Monday, December 30, 2013

Ending Extended Unemployment Benefits Was the Right Thing to Do

Expressing Outrage at cutting off unemployment benefits, which takes effect in January after Congress's budget deal, a letter stated in the New Jersey Star-Ledger:


    How did we reach this point where so many are unemployed long-term and might now lose their benefits?
    First, the federal government deregulates the financial industry, leading to proliferation of risky mortgages, which are packaged and sold as investments rated high quality by rating agencies paid by the very companies selling them. This drives home prices up and up and the bubble inevitably bursts, destroying billions in home values and producing this Great Recession.
    Our economy has never produced enough jobs for all the job-seekers, but now the shortfall is enormous.

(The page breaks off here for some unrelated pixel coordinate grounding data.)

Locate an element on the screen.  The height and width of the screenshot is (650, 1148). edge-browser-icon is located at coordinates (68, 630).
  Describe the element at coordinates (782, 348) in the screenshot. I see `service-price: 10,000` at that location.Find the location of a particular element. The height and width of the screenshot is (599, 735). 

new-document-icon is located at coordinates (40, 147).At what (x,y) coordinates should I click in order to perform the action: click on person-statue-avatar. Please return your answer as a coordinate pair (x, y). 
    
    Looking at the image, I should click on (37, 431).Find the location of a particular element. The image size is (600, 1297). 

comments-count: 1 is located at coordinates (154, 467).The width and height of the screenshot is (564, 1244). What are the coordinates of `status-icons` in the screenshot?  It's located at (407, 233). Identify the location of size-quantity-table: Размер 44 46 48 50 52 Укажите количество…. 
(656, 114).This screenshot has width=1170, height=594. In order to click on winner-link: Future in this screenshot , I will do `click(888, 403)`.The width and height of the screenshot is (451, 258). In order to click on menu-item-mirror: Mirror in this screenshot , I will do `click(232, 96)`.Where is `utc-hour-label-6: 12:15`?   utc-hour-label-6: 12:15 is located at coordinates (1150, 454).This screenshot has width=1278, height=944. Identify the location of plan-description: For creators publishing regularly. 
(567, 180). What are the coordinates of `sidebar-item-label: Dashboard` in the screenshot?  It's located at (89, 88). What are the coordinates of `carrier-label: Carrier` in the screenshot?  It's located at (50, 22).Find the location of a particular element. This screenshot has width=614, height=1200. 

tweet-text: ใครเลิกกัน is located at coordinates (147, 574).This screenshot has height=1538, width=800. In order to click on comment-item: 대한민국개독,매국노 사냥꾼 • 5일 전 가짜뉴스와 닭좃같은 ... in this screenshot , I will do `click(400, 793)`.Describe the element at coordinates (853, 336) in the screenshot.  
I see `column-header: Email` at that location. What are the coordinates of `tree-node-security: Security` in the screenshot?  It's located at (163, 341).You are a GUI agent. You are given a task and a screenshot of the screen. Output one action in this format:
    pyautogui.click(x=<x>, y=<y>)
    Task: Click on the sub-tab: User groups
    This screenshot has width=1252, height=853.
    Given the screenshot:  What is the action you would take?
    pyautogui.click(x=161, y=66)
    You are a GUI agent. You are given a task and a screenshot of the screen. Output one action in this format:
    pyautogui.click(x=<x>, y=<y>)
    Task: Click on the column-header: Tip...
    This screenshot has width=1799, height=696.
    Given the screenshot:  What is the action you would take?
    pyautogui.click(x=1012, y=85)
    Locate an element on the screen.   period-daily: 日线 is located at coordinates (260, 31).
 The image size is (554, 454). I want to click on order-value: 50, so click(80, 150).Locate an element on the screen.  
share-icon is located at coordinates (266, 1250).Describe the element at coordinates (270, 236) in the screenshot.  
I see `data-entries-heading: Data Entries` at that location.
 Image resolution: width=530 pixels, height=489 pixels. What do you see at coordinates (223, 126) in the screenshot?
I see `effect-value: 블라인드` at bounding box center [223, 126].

The U.S. Bureau of Labor Statistics reports that fewer than 4 million job openings existed in a recent month, while there were nearly 12 million people looking for work.
    That doesn’t include the discouraged people dropping out of the labor force.
    Nevertheless, members of Congress, including Sen. Rand Paul (R-Ky.), say the unemployed just need to get jobs, failing to recognize that this economy Congress helped create will always have millions unemployed because there simply aren’t enough.
    Now, that same Congress wants to cut off benefits to those who are unemployed as a direct result of the government’s misguided actions.
Tony Giordano, Howell

I left these comments:

There are multiple falsehoods in this letter.

First, the financial industry wasn't deregulated. In fact, financial regulations increased by 29% under G.W. Bush. [Correction; 23%]

Second, the packaging of "risky" mortgages into investment vehicles did not cause the housing bubble and bust. The easy-money Federal Reserve policies and subsequent sharp "tightening" did, as any basic economics text will tell you.

Third, the statement "Our economy has never produced enough jobs for all the job-seekers" is utterly false. As recently as the 1980s and 1990s, labor shortages were so acute that fast food restaurants were offering twice the minimum wage to attract workers. Higher-skilled occupations faced even larger shortages (and still do today). Throughout history, a healthy economy has always produced more jobs than job-seekers. During the 19th Century, jobs were generally plentiful despite the flood of immigrants entering the country. Even today, states with healthy economies, like the energy boom state North Dakota, have plenty of jobs for anyone willing to work. Jobs are always plentiful as long as government masterminds keep regulations and taxes reigned in, because there are always plenty of people willing to start businesses.

Congress did the right thing ending unemployment benefits for the so-called "long-term unemployed." Seizing money from working people in order to pay people not to work is simply wrong. Want more jobs [?], reign in government regulations, taxes, and spending, stop demonizing businessmen, stop subsidizing unemployment, and we'll once again be lamenting worker shortages, like in the 80s and 90s.

Giordano is right about one thing, but not in the way he means. The sad state of the economy certainly is "a direct result of the government’s misguided actions."

Related Reading:

Washington Budget Debacle Highlights Extent of Our Dependence on Government

1 comment:

Mike Kevitt said...

Is Giordano close to right when he says there are 4M. jobs for 12M. people? If so, then lowering taxes, regulations, spending, etc. ought to clear the field enough to enable creation of at least 8M more jobs for those 12M. people.

Some of the present 4M. jobs require qualifications that none of the 12M. people have. So, more than 8M. new jobs are needed, requiring only the skills these people have. They could then fill those jobs and many of them could then start upgrading their skills and get those better jobs sitting out there. That would open up the bottom end for those coming out of school looking for full-time work.

Get government confined to its proper function, and things would fall into place.